Culture Contact and Language Change

cartoon showing two people conversing in Tok PisinCulture contact is a key locus of language change.

Where cultures meet, pidgins develop.

Pidgins are simplified languages used by groups that do not share a language.

Over time, pidgins tend to become creoles.

Creoles are stable languages that result from the mixing of other languages.

People speak pidgins as second languages but creoles as first languages.

(the illustration is Tok Pisin, a creole spoken in Papua New Guinea)

Next: Will humans one day all speak the same language?

Some interesting (but not required) stuff about English as a creole language: The idea of pidgins and creoles raises an interesting question: is English a creole?
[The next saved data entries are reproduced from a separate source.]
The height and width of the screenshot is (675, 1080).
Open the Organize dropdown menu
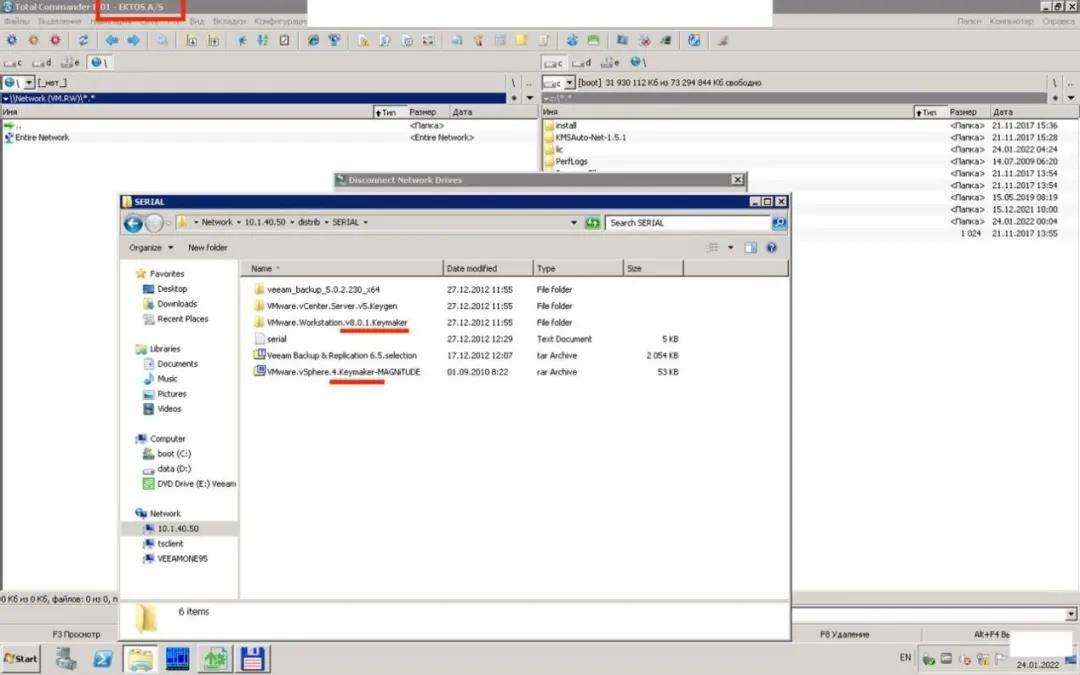pos(150,248)
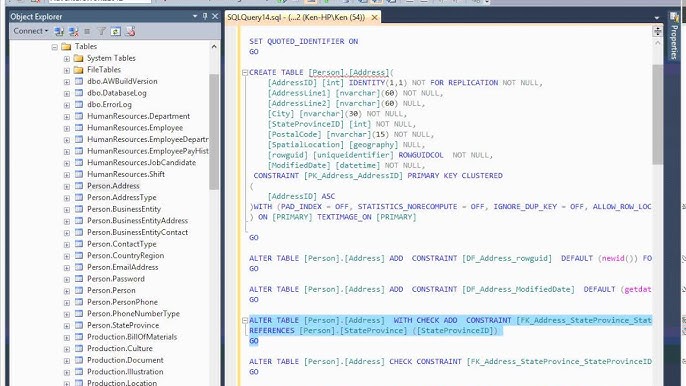Toggle auto-hide pin on Object Explorer
This screenshot has height=386, width=686.
pos(205,16)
There are some good reasons to answer yes. Modern English, after all, comes from a process of culture contact between the Normand French and the Anglo-Saxons. It clearly has elements of the two languages, both in vocabulary and in structure. In addition it has some other characteristics of creoles. Compared to either Germanic languages or Romance languages it is quite simplified. For example, German has three genders, French two genders, English, none at all. Or, consider conjugation. In English, for most verbs, it's very simple, only one change (in the third person singular). So for example, I go, you go, he/she/it goes, we go, you (all) go, they go. In German, to say the same thing, you need four forms: gehe, gehst, geht, and gehen. In French, it's even more complex, six forms, two of which sound nothing like the others: vais, vas, va, allons, allez, vont. Even where English is quite irregular, it's less so than French. In English, I am, you are, he is...and then all the plural forms are "are" (we are, you are, they are). In French: suis, es, est, sommes, etes, sont. Six forms versus four. German has five. The idea that English is a creole is often called "the Middle English Creole Hypothesis." The arguments on both sides are highly technical.

English has spread around the world. A huge reason for that has been the economic and military power of English speaking people. However, another factor may be that English is simpler, easier to learn, than many other languages. Linguists debate whether or not you can ever say that one language is more difficult than another. However, the fact remains that if you are a speaker of English it takes longer to learn some languages than others. For example, the Defense Language Institute, which teaches language to the military and the diplomatic corps divides languages into four categories. Courses to learn category one languages (including French, Spanish, and Indonesian) are 36 weeks long. Courses to learn category four languages (including Arabic, Chinese, and Pashto) are 64 weeks long. Clearly, for English speakers, Arabic is a whole lot harder to learn than Spanish (and that's not just because you need to learn a new alphabet). The idea that one thing that makes English so successful its relative simplicity can't be easily dismissed.

AND, by the way, it's true that English spelling is a pain in the ass. I'm terrible at it (as you may sometimes notice). HOWEVER, our alphabet has only 26 letters. Easy! Compare the Thai alphabet: 44 consonants, 15 vowels, and 4 tone diacriticals that you have to master to write. Or the Amharic alphabet (from Ethiopia) which has 33 basic characters each of which has seven forms depending on the vowel used. Or the traditional Hebrew alphabet which had only 22 letters, but no vowels and where 5 letters are written differently if they are used at the end of a word. And, of course, the number of Chinese characters is a matter of conjecture and counting methodology. But you can read pretty much anything if you known the most common 2,600 of them. Be glad that you only have to remember things like sometimes the "f" sound is spelled "ph."